(Records from a data source)

== Segment start ==

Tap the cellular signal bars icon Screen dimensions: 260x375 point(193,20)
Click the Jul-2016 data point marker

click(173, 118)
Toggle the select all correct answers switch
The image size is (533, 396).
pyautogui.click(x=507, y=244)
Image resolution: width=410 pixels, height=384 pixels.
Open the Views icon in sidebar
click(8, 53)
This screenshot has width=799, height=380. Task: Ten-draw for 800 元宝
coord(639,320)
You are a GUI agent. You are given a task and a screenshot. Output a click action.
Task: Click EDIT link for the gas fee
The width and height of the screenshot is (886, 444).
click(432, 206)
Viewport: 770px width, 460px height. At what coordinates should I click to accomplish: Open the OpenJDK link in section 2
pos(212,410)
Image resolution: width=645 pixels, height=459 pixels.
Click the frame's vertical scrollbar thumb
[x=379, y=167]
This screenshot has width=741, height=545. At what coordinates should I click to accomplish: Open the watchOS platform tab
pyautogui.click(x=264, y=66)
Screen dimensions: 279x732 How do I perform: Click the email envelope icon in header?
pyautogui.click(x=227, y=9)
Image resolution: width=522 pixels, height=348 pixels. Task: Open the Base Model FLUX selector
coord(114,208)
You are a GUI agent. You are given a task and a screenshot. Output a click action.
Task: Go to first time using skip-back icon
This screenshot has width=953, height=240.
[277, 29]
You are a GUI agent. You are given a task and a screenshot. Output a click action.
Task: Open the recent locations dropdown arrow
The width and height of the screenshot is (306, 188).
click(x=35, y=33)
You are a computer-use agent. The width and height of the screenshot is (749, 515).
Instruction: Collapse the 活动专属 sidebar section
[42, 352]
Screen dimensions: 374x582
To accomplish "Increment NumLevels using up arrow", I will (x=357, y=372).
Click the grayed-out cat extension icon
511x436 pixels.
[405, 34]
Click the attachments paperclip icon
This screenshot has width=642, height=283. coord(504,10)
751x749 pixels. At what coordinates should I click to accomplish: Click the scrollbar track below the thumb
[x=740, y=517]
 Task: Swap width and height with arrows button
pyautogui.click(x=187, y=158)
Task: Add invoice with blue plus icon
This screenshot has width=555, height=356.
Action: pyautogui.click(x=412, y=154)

== Segment end ==

PROBLEM:
Taking care to match every character, output all of the entries above.

SOLUTION FOR THIS PROBLEM:
Tap the cellular signal bars icon Screen dimensions: 260x375 point(193,20)
Click the Jul-2016 data point marker

click(173, 118)
Toggle the select all correct answers switch
The image size is (533, 396).
pyautogui.click(x=507, y=244)
Image resolution: width=410 pixels, height=384 pixels.
Open the Views icon in sidebar
click(8, 53)
This screenshot has width=799, height=380. Task: Ten-draw for 800 元宝
coord(639,320)
You are a GUI agent. You are given a task and a screenshot. Output a click action.
Task: Click EDIT link for the gas fee
The width and height of the screenshot is (886, 444).
click(432, 206)
Viewport: 770px width, 460px height. At what coordinates should I click to accomplish: Open the OpenJDK link in section 2
pos(212,410)
Image resolution: width=645 pixels, height=459 pixels.
Click the frame's vertical scrollbar thumb
[x=379, y=167]
This screenshot has width=741, height=545. At what coordinates should I click to accomplish: Open the watchOS platform tab
pyautogui.click(x=264, y=66)
Screen dimensions: 279x732 How do I perform: Click the email envelope icon in header?
pyautogui.click(x=227, y=9)
Image resolution: width=522 pixels, height=348 pixels. Task: Open the Base Model FLUX selector
coord(114,208)
You are a GUI agent. You are given a task and a screenshot. Output a click action.
Task: Go to first time using skip-back icon
This screenshot has width=953, height=240.
[277, 29]
You are a GUI agent. You are given a task and a screenshot. Output a click action.
Task: Open the recent locations dropdown arrow
The width and height of the screenshot is (306, 188).
click(x=35, y=33)
You are a computer-use agent. The width and height of the screenshot is (749, 515).
Instruction: Collapse the 活动专属 sidebar section
[42, 352]
Screen dimensions: 374x582
To accomplish "Increment NumLevels using up arrow", I will (x=357, y=372).
Click the grayed-out cat extension icon
511x436 pixels.
[405, 34]
Click the attachments paperclip icon
This screenshot has width=642, height=283. coord(504,10)
751x749 pixels. At what coordinates should I click to accomplish: Click the scrollbar track below the thumb
[x=740, y=517]
 Task: Swap width and height with arrows button
pyautogui.click(x=187, y=158)
Task: Add invoice with blue plus icon
This screenshot has width=555, height=356.
Action: pyautogui.click(x=412, y=154)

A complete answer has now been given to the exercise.